Brief A:
In the Basra article, what is the prime factor in the city's high infant mortality rate?
Brief B:
Reproduce, word for word, the stretch of the Basra article from "San Francisco Chronicle" through "it once was.".

··· Reading text ···

War Brought Misery to Iraqi Town

Hadani Ditmars

 

San Francisco Chronicle February 15th, 2002



http://www.sfgate.com/cgibin/article.cgi?f=/chronicle/archive/2002/02/15/MN10714.DTL

Basra, Iraq -- The view from the Basra Sheraton would be downright romantic
if it weren't for the statues of dead Iraqi pilots pointing accusingly
across the bay at Iran.

The latticed windows reveal a scene of ships and fishermen, palm trees and
sea promenades that could easily convince one that this ruined city is still
the beautiful resort town it once was.

But underneath the charming visual surface lie tales that would chill the
bones of any tourist. Iraq's wealthiest and most exotic city before the
Iran- Iraq and Gulf wars, Basra today bears the scars of two decades of
warfare.

With its sewage, water treatment and electrical facilities heavily bombed
during the Gulf War, Basra's canal system is a huge sprawl of raw filth
mixed with muddy rain waters. Those waters spawn diseases that are the prime
factor in the city's high infant mortality rate.

Because of the lack of maintenance and the absence of new investments,
Iraq's drinking water supply systems and sewage evacuation networks have
constantly deteriorated since the end of the Gulf War. In many areas they
have broken down completely.

The Red Cross has made an admirable effort to repair Basra's central Hamdan
sewage treatment facility. But contracts to obtain the needed spare parts
have often been subjected to "holds" under the terms of the United Nations'
"oil for food" humanitarian program, slowing progress to a crawl.

··· Information provided ···

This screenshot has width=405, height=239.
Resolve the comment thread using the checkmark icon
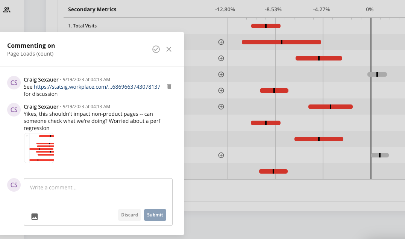(x=156, y=49)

···

Written response A:
Diseases spawned by the canal waters, a sprawl of raw filth mixed with muddy rain waters.

Written response B:
San Francisco Chronicle February 15th, 2002



http://www.sfgate.com/cgibin/article.cgi?f=/chronicle/archive/2002/02/15/MN10714.DTL

Basra, Iraq -- The view from the Basra Sheraton would be downright romantic
if it weren't for the statues of dead Iraqi pilots pointing accusingly
across the bay at Iran.

The latticed windows reveal a scene of ships and fishermen, palm trees and
sea promenades that could easily convince one that this ruined city is still
the beautiful resort town it once was.